LEV NUSSIMBAUM—alias Essad Bey, alias Kurban Said—situated the eponymous hero and heroine of his 1937 novel, Ali and Nino, at linguistic, geographic, national, religious, and cultural crossroads. The love story begins in the city of Baku in the Caucasus, a region with a checkerboard of over fifty ethnicities, among them Armenians, Azeri, Daghestani, Georgians, Persians, Russians, and Turks. The Caucasus region is geographically situated along the historical borders between Europe and Asia, between Christianity and Islam, and between the Shi'ite and Sunni branches of Islam. Most of the action takes place in Azerbaijan with one significant sojourn into Persia, which in the imaginary space of the novel becomes a secluded haven isolated from political strife.

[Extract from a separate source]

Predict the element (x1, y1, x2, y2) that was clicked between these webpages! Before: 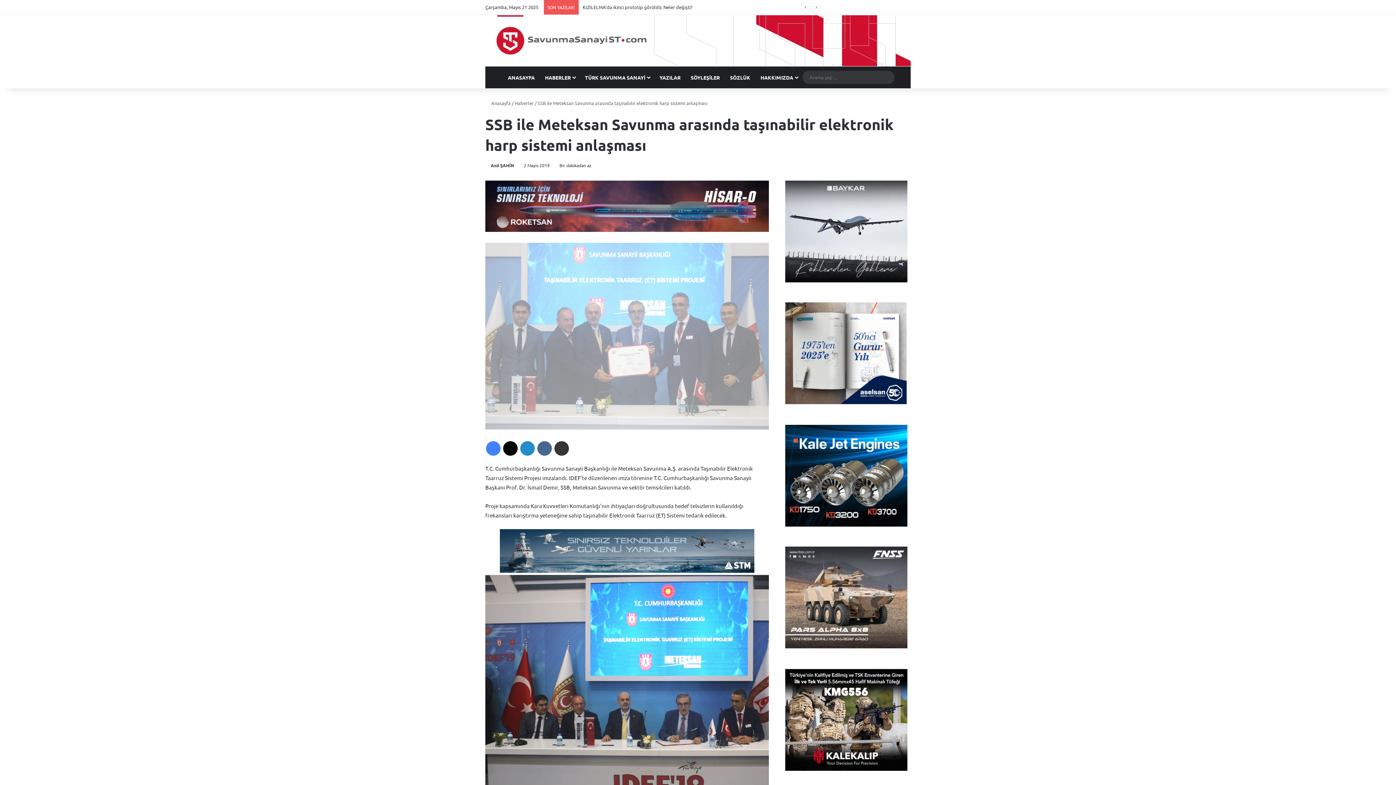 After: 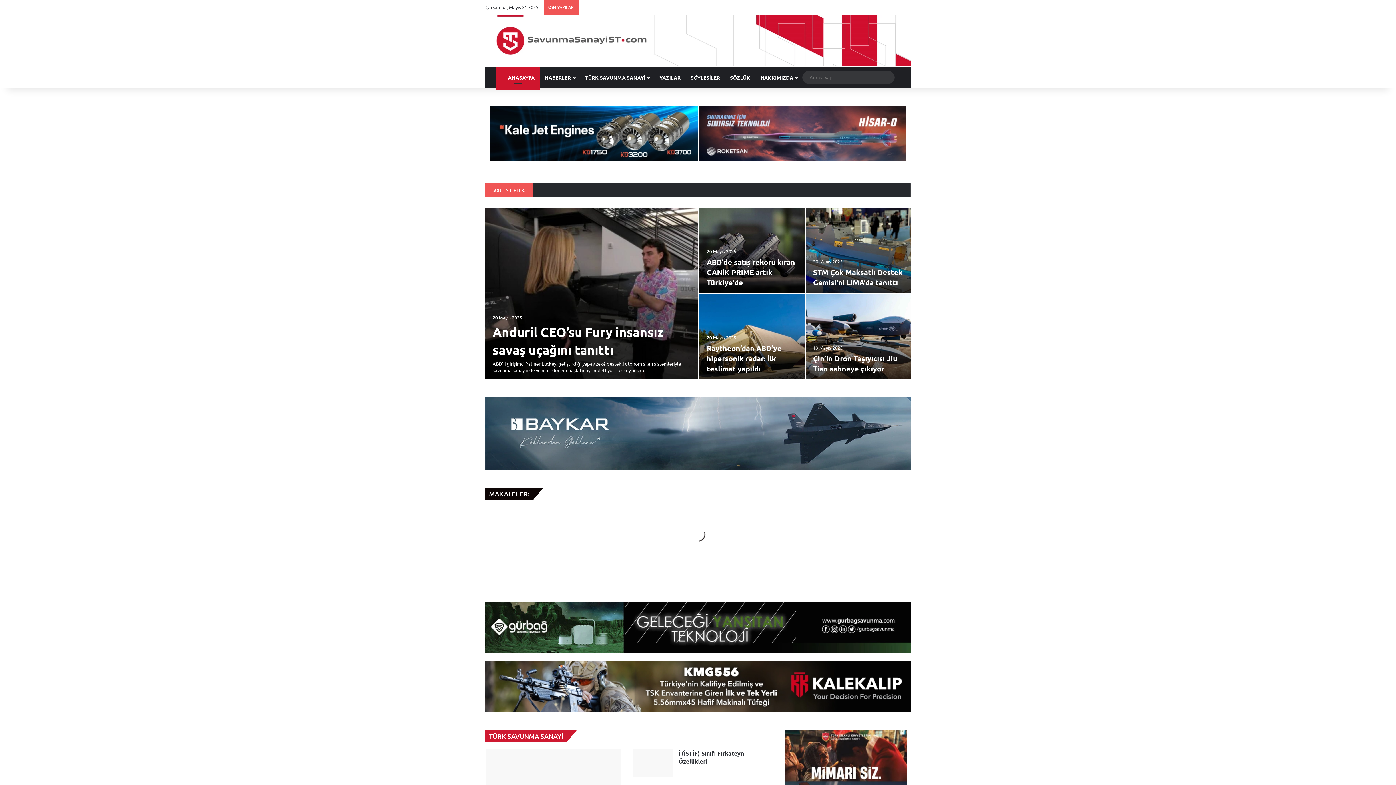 Action: label: Anıl ŞAHİN bbox: (485, 162, 514, 168)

In an attempt to understand themselves, each other, and the intersecting positions they occupy, the Muslim Ali and Christian Nino must respond to and assess their constantly shifting and opposing environments against the backdrop of the First World War and the Russian Revolution. They seek and briefly find a middle ground, a utopian space of understanding and acceptance that historical reality renders impossible. One's understanding of the characters becomes more entangled still upon realization that their story was penned in German by a Jewish Azeri, Lev Nussimbaum, who converted to Islam, published under two pseudonyms, and died in Italy while fleeing the Nazis. Such complexity defies attempts to settle on a definitive interpretation of the text while demanding exchange as a prerequisite to deeper understanding: exchange between the text, its readers, and a wide range of other sources. This insistence makes Ali and Nino an ideal text for teaching textual analysis as a hermeneutic process, and for helping students develop interpretive and research skills.
As authors of this article, we come to our subject from different disciplinary (German studies and Near East studies), national (American and Iranian-Canadian), and religious (Christian and Muslim) backgrounds. Our discussions have led to our use of the novel in three very different classroom settings (a senior capstone course, taught in German, on encounters between East and West, and two junior-level courses, taught in English, on women and Islam and on women in Near East history) at two different universities.